[Beowulf] Avoiding/mitigating fragmentation of systems by small jobs?

Fri Jun 8 23:54:19 PDT 2018

On Saturday, 9 June 2018 12:16:16 AM AEST Paul Edmon wrote:

> Yeah this one is tricky.  In general we take the wildwest approach here, but
> I've had users use --contiguous and their job takes forever to run.

:-)

> I suppose one method would would be enforce that each job take a full node
> and parallel jobs always have contiguous.
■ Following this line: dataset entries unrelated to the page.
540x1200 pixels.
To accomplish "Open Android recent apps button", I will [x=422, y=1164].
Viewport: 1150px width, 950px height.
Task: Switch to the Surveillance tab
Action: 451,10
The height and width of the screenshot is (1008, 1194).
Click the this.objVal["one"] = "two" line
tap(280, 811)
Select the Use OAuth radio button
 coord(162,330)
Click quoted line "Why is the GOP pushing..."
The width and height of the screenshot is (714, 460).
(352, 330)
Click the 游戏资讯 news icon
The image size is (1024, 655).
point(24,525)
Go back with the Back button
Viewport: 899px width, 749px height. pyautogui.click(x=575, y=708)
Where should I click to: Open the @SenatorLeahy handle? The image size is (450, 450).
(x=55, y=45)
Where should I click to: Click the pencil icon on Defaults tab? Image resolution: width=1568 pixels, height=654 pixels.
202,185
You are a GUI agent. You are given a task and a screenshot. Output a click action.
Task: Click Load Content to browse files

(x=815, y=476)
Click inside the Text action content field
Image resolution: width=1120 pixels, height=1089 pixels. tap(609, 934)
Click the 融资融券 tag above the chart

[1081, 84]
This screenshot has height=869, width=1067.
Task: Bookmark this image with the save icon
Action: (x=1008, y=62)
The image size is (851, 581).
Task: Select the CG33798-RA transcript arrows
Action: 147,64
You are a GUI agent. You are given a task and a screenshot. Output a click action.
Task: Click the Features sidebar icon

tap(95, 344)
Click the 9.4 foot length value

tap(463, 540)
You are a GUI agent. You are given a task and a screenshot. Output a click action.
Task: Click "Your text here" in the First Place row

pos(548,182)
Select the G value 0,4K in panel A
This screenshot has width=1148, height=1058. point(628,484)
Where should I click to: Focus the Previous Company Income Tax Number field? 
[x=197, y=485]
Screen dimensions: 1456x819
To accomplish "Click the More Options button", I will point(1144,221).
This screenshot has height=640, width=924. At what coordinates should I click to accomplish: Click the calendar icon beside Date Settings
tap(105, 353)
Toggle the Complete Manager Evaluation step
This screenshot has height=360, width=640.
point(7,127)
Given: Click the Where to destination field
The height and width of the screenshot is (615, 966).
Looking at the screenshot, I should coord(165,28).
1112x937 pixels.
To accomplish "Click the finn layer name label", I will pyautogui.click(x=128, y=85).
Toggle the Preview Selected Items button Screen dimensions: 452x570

For us that would be wasteful though if their job can only scale to a small 
number of cores.

> As I recall Slurm will
> preferentially fill up nodes to try to leave as large of contiguous blocks
> as it can.

That's what I thought, but I'm not sure that's actually true.  In this Slurm 
bug report one of the support folks says:

https://bugs.schedmd.com/show_bug.cgi?id=3505#c16

# After the available nodes and cores are identified, the _eval_nodes()
# function is not preferring idle nodes, but sequentially going through
# the lowest weight nodes and accumulating cores.

> The other other option would be to use requeue to your advantage.  Namely
> just have a high priority queue only for large contiguous jobs and it just
> requeues all the jobs it needs to to run.  That would depend on your single
> node/core users tolerances for being requeued.

Yeah, I suspect with the large user base we have that's not much of an option.  
This is one of the times where migration of tasks would be really handy.  It's 
one of the reasons I was really interested with the last presentation about 
the Spanish group working on DMTCP checkpoint/restart at the Slurm User Group 
last year which claims to be able to do a lot of this:

https://slurm.schedmd.com/SLUG17/ciemat-cr.pdf

cheers!
Chris
-- 
 Chris Samuel  :  http://www.csamuel.org/  :  Melbourne, VIC